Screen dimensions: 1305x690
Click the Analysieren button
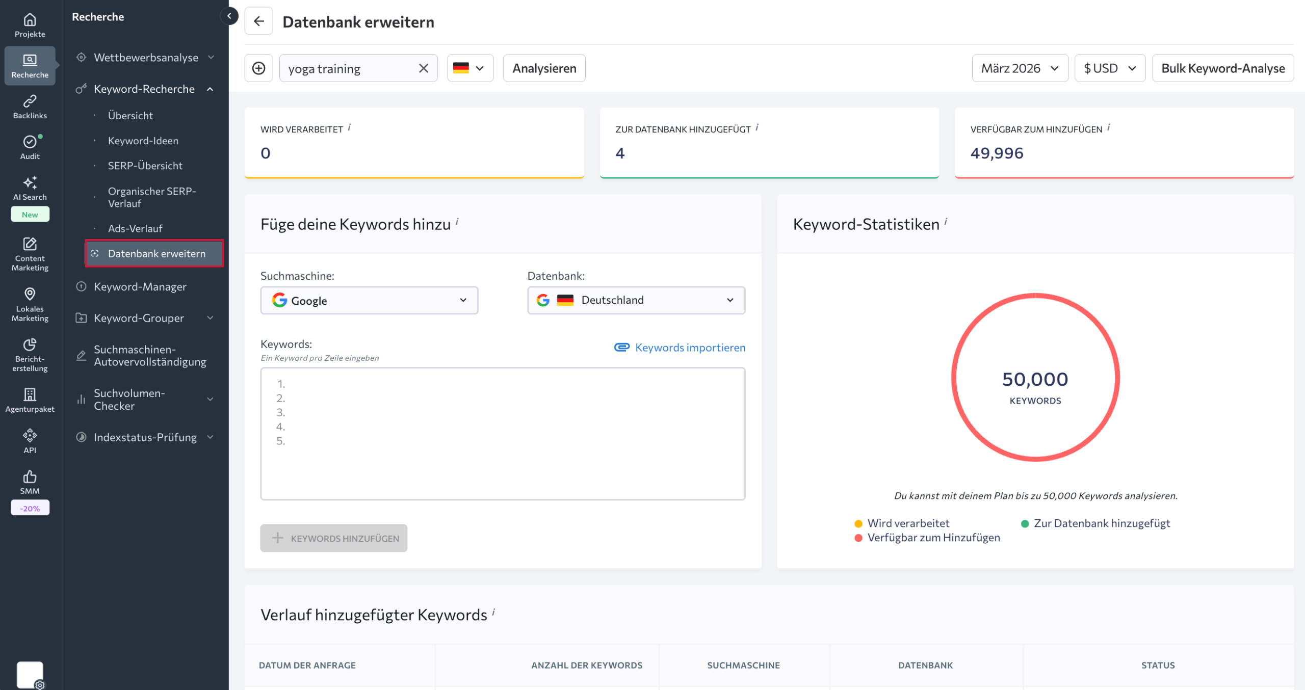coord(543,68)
...
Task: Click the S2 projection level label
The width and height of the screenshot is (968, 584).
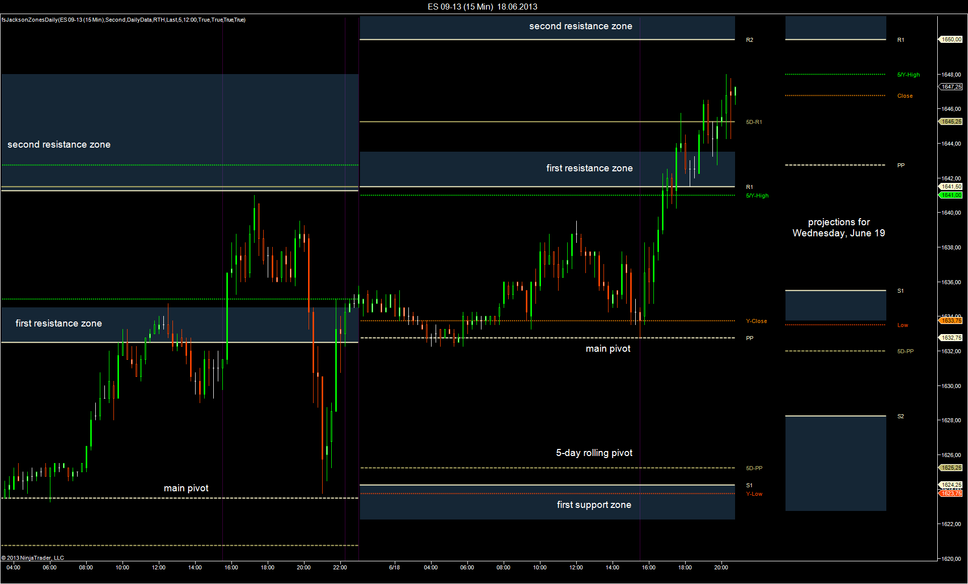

▶ **Required action**
Would you print, exactly as written, every line above from the one holding "Task: Click the S2 projection level label" through the one holding "The width and", with both included and no other lines?

▶ **Solution to the problem**
Task: Click the S2 projection level label
The width and height of the screenshot is (968, 584).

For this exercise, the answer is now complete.